Exercise material:
[Start of Attachment]
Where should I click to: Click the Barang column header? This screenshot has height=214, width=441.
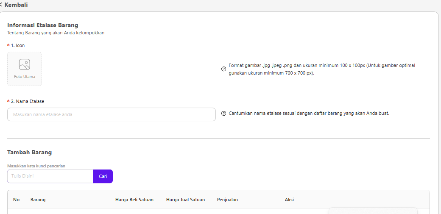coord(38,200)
[End of Attachment]
[Start of Attachment]
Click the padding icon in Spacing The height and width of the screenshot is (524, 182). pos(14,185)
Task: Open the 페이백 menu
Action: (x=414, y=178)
[End of Attachment]
[Start of Attachment]
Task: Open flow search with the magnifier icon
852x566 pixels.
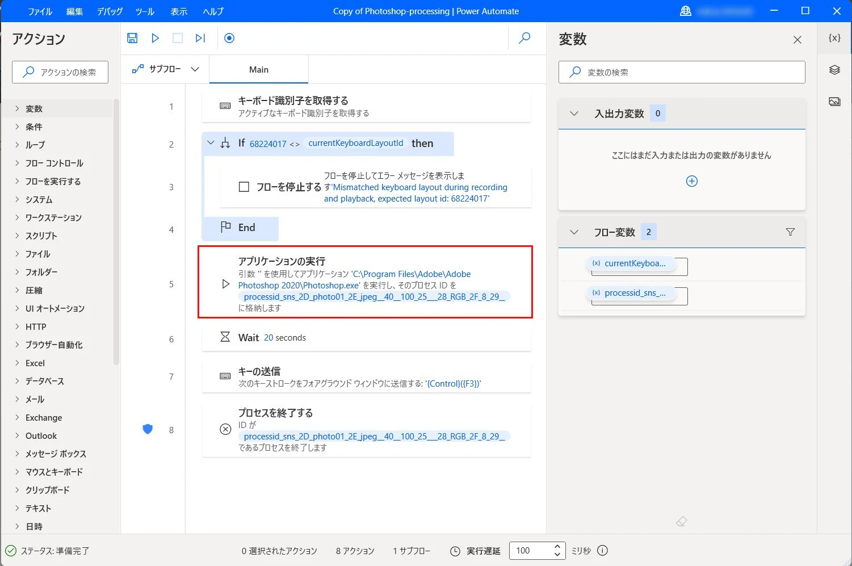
[End of Attachment]
Aim of the exercise: Within the listing above, the range opens at the line with "Task: Open flow" and closes at the line with "852x566 pixels.". Reproduce exactly the lines of that range, including both ends.

Exercise solution:
Task: Open flow search with the magnifier icon
852x566 pixels.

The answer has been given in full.